The Huffington Post has rounded up the ’15 Disgusting Responses to Grammys’ Same-Sex Wedding Ceremony’ according to my email. A screen capture of them is below.
What makes these a quote of the day? The fact that they will live on in infamy thanks to the Library of Congress’s acquisition of twitter feeds. For those who may not recall, the Library of Congress bought access to Twitter feeds in a effort to get perspectives on history as it happens from ordinary folks who are living it:
The library will archive the collected works of Twitter, the blogging service, whose users currently send a daily flood of 55 million messages, all that contain 140 or fewer characters.
Library officials explained the agreement as another step in the library’s embrace of digital media. Twitter, the Silicon Valley start-up, declared it “very exciting that tweets are becoming part of history.”
Academic researchers seem pleased as well. For hundreds of years, they say, the historical record has tended to be somewhat elitist because of its selectivity.

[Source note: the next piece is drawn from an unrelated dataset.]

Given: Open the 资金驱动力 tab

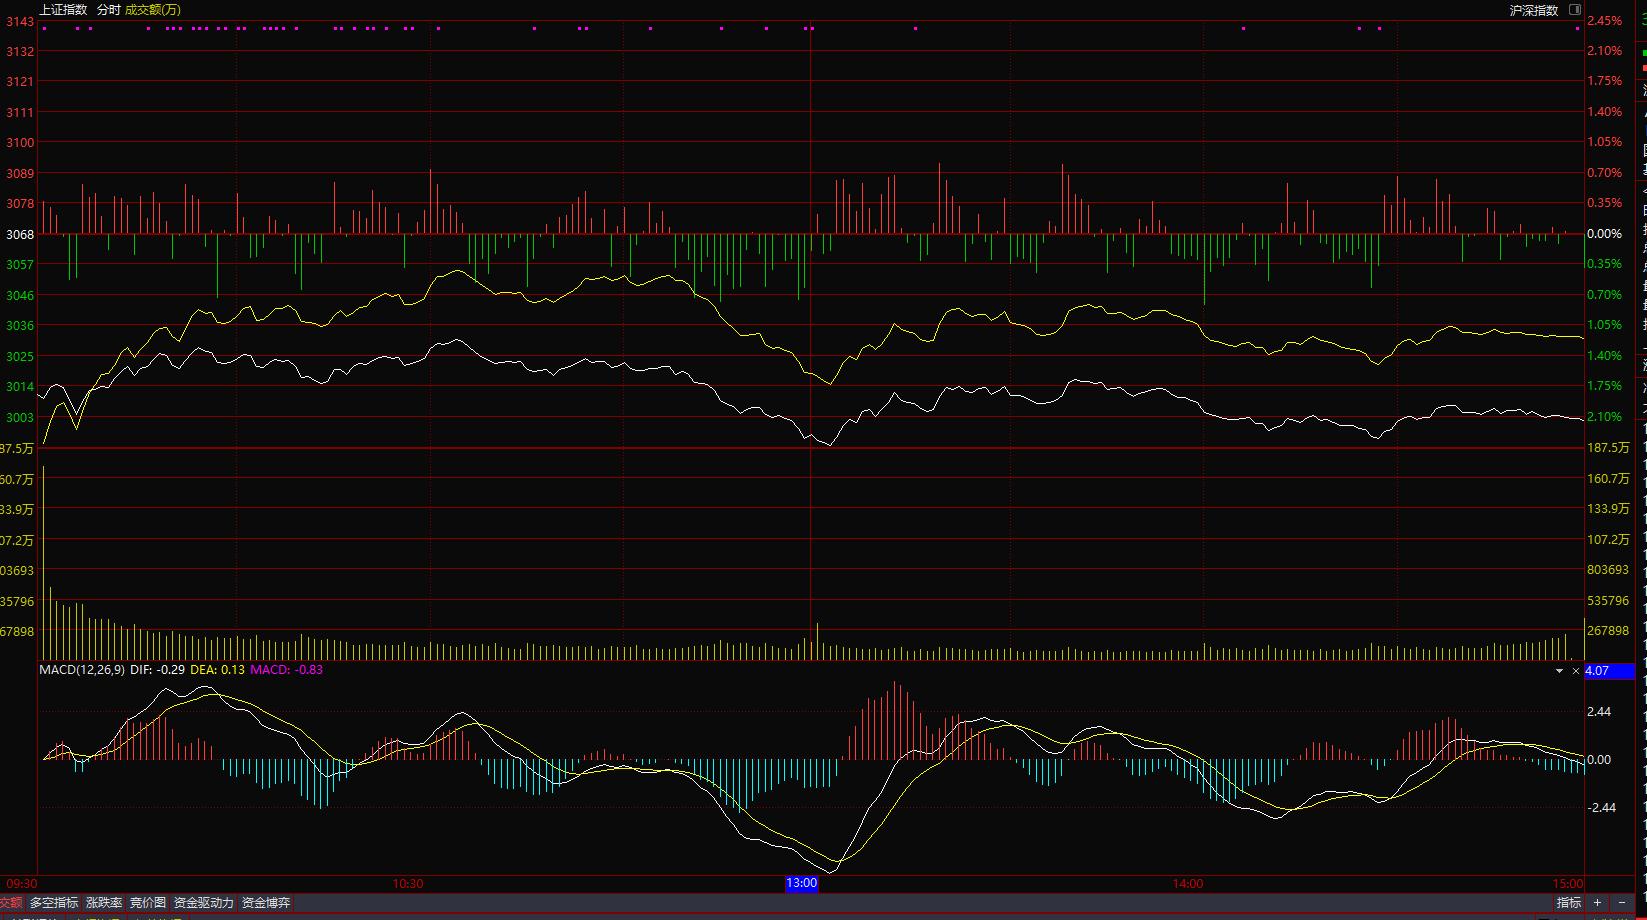Looking at the screenshot, I should tap(204, 903).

In books, magazines and newspapers, they say, it is the prominent and the infamous who are written about most frequently.
“This is an entirely new addition to the historical record, the second-by-second history of ordinary people,” said Fred R. Shapiro, associate librarian and lecturer at the Yale Law School. — ‘Library of Congress Will Save Tweets’; Steve Lohr; The New York Times; April 14, 2010
In the future when the Library runs their exhibit of gay rights struggle for equality, we’ll get to see some of these Tweets again, but viewed through the perspective of disbelief that anyone would have once thought like that.